9.B.351. The Lantibiotic Immunity Protein (LIP) Family
Lantibiotics are antimicrobial peptides from the bacteriocin family, secreted by Gram-positive bacteria. These peptides differ from other bacteriocins by the presence of (methyl)lanthionine residues, which result from enzymatic modification of precursor peptides encoded by structural genes. Several groups of lantibiotics have been distinguished, the largest of which is the lacticin 481 group. This group consists of many members, including lacticin 481, streptococcin A-FF22, mutacin II, nukacin ISK-1, and salivaricins. Dufour et al. 2007 reviewed this lantibiotic group. They discussed the transcriptional regulation of the lantibiotic genes, the biosynthetic machinery, in particular the ability to perform in vitro prepeptide maturation, and partial characterization of the type of immunity protein used. This group differs in many aspects from the best known lantibiotic group (the nisin group), but shares properties with less-studied groups such as the mersacidin, cytolysin and lactocin S groups.

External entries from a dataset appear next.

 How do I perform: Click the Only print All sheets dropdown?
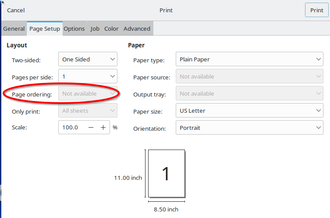click(x=88, y=111)
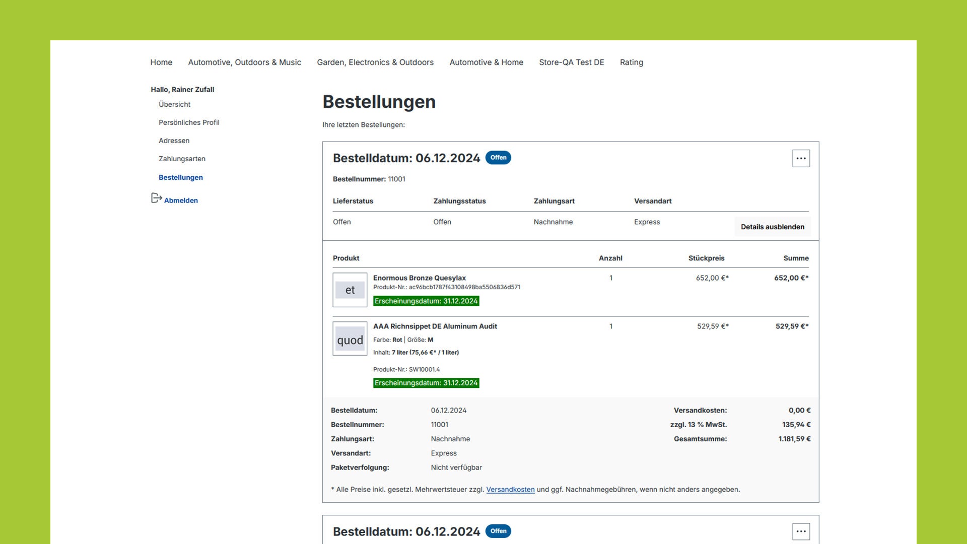Click on the Adressen sidebar link
967x544 pixels.
click(x=173, y=141)
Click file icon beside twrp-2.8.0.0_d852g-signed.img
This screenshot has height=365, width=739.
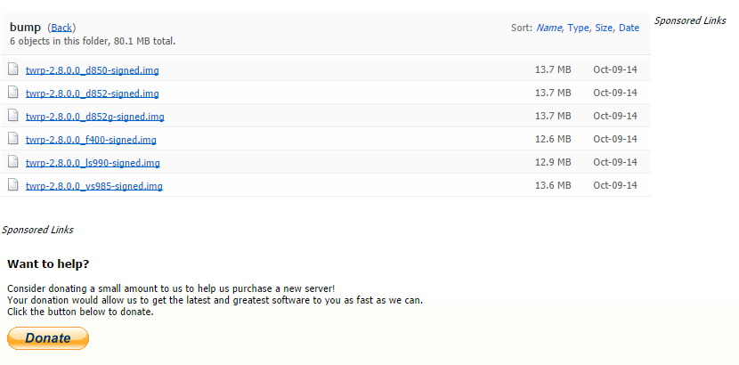pos(13,116)
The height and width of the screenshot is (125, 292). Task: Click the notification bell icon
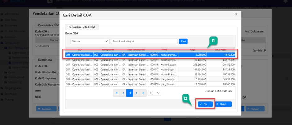pyautogui.click(x=285, y=2)
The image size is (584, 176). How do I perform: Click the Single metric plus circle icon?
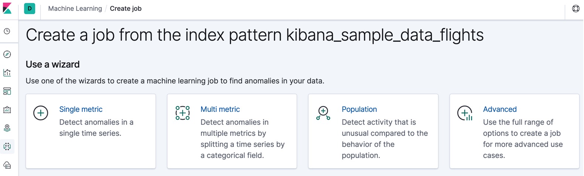tap(41, 113)
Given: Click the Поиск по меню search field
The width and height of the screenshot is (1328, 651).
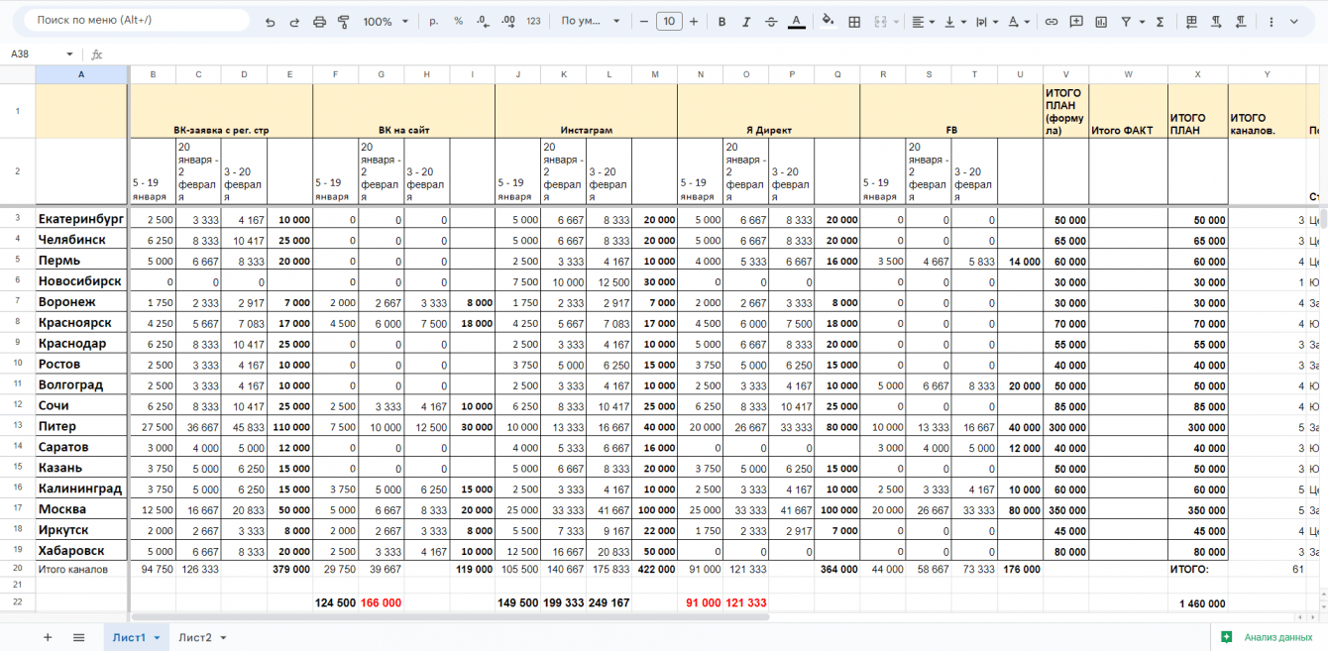Looking at the screenshot, I should [x=137, y=20].
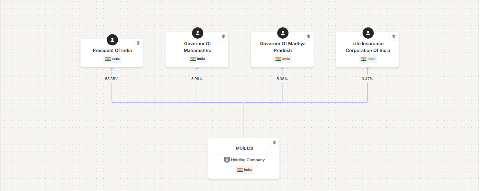Select the 5.38% ownership percentage
The height and width of the screenshot is (191, 480).
(282, 79)

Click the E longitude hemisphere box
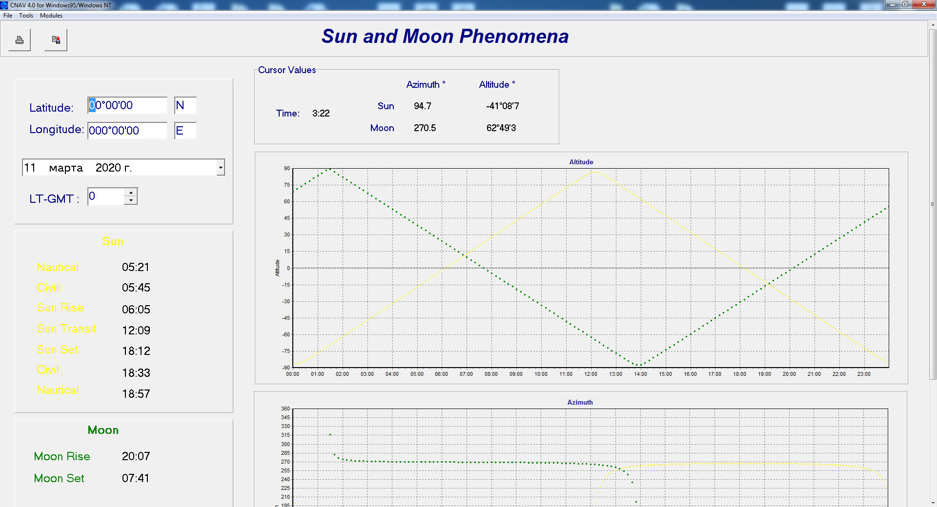click(x=185, y=131)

Immunity to a lantibiotic, nukacin ISK-1, is conferred by NukFEG (ABC transporter) and NukH (lantibiotic-binding protein) cooperatively. Okuda et al. 2005 identified the functional domains of NukH. The topological analysis indicated that NukH possesses two external loops and three TMSs. Deletion of the N or C terminus of NukH did not affect its function, but amino acid substitutions in the respective loops abolished function. Deletion of the third TMS also resulted in loss of immunity but did not affect the binding activity. These findings suggest that the whole structure of NukH, except for the N- and C-termini, is essential for its full immunity function, and that NukH somehow inactivates nukacin ISK-1 after binding. Recombinant L. lactis expressing nukH interacted with nukacin ISK-1 and lacticin 481 but not with nisin A (Aso et al. 2005). NukH recognizes the C-terminal ring region of nukacin ISK-1 in an energy-independent fashon. Thus, after being captured by NukH in an energy-independent manner, nukacin ISK-1 is transported out by NukFEG in an energy-dependent manner (Okuda et al. 2008). Unusual amino acids play a role in NukH recognition, and nukacin may bind to NukH via an intermolecular disulfide bond after it is weakly recognized by NukH (Okuda et al. 2008).